# [Exercise details]
Every line of the material below that holds the string "menu" should be copied.

# [Input material]

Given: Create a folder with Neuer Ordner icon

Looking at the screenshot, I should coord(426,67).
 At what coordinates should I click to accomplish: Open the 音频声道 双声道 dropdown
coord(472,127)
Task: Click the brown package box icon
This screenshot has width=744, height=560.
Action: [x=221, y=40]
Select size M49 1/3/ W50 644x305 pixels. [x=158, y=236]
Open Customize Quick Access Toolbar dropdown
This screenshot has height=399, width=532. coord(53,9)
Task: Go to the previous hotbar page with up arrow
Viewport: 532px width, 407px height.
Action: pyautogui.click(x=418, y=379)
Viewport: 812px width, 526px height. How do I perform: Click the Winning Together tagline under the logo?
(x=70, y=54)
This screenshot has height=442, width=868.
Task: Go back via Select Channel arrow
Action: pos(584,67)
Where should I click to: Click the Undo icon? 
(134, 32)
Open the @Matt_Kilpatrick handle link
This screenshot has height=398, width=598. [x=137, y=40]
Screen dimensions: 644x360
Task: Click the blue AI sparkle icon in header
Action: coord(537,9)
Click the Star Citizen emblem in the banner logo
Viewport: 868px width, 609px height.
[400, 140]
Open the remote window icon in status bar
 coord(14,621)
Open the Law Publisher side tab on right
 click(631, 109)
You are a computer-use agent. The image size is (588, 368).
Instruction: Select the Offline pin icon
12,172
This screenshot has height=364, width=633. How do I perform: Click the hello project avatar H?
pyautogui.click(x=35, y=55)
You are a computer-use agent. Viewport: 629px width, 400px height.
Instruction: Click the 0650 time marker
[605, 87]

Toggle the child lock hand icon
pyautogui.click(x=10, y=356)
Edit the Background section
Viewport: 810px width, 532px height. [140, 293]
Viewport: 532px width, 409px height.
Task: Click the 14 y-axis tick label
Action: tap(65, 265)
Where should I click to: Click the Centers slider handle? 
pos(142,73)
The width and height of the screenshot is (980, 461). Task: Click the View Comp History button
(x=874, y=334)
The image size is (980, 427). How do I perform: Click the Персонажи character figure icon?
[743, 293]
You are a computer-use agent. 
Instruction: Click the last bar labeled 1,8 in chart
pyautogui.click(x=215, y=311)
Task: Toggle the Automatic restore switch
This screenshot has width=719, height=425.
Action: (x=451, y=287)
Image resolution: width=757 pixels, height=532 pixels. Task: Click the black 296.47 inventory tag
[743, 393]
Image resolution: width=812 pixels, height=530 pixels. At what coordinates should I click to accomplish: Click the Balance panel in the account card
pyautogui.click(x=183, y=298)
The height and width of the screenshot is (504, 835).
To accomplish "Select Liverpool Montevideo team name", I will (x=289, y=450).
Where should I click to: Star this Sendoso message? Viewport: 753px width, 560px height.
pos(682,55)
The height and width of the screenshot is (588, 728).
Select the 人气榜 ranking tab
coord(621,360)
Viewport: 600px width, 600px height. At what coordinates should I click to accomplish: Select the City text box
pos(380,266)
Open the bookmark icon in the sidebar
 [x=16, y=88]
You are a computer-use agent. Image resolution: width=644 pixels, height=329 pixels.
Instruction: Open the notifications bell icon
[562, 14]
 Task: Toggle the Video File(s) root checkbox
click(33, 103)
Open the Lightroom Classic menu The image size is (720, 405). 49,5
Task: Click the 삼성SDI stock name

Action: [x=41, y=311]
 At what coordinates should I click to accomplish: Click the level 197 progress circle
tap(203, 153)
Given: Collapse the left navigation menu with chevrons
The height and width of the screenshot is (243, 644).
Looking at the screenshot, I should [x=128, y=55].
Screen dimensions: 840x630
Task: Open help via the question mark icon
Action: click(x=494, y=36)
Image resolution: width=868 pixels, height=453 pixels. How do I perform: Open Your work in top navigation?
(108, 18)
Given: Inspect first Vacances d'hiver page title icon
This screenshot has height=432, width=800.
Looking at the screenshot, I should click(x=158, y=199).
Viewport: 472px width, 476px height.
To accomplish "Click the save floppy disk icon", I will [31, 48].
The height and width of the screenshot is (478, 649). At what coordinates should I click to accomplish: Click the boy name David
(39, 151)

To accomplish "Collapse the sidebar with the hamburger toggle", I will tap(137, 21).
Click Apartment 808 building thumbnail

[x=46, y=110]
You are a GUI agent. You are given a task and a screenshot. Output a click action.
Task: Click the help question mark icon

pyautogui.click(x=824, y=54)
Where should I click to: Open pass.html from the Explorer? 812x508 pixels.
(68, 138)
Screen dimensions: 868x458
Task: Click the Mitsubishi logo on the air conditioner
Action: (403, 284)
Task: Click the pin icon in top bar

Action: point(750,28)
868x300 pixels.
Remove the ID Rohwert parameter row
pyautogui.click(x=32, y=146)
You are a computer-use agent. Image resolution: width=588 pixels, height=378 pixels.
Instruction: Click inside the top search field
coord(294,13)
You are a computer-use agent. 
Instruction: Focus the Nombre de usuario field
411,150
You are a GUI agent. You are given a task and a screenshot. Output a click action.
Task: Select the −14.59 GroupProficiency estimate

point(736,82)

# [Task answer]
Open the Lightroom Classic menu The image size is (720, 405). 49,5
Given: Collapse the left navigation menu with chevrons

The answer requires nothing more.